**WORK TASK**: Each line of the material below that holds the word "Читати" needs to be copied.

★ ★ ★ ★ ★ ★ ★

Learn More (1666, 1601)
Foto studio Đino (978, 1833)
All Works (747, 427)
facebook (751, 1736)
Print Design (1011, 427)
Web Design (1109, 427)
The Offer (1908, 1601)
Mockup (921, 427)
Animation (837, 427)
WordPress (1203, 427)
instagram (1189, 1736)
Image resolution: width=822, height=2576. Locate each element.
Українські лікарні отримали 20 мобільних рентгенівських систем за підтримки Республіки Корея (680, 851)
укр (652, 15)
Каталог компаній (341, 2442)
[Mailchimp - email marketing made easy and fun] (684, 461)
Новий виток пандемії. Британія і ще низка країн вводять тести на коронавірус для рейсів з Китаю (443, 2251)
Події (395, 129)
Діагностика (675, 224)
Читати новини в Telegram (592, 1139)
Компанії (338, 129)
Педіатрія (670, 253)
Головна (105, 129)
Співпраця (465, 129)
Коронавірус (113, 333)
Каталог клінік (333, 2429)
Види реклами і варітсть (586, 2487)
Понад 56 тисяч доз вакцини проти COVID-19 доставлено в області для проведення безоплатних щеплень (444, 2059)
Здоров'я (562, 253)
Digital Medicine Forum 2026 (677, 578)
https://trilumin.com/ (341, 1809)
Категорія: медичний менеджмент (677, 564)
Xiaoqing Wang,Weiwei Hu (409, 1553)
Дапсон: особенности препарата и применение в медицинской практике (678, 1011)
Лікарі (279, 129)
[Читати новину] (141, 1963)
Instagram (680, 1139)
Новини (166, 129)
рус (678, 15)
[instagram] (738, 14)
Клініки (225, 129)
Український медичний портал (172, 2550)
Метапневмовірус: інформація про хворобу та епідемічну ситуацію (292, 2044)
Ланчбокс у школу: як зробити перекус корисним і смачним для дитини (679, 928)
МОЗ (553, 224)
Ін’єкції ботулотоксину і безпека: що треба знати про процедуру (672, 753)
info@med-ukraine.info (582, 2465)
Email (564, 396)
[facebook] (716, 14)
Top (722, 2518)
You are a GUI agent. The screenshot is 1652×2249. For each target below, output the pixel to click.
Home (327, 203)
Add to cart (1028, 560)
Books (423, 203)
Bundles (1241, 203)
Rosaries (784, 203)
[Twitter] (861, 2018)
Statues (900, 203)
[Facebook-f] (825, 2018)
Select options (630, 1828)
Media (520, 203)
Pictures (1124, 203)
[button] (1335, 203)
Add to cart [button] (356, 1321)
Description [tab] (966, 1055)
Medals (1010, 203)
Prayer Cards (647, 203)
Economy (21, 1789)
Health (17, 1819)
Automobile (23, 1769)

★ ★ ★ ★ ★ ★ ★

**RESPONSE TO THE TASK**:
Читати новини в Telegram (592, 1139)
[Читати новину] (141, 1963)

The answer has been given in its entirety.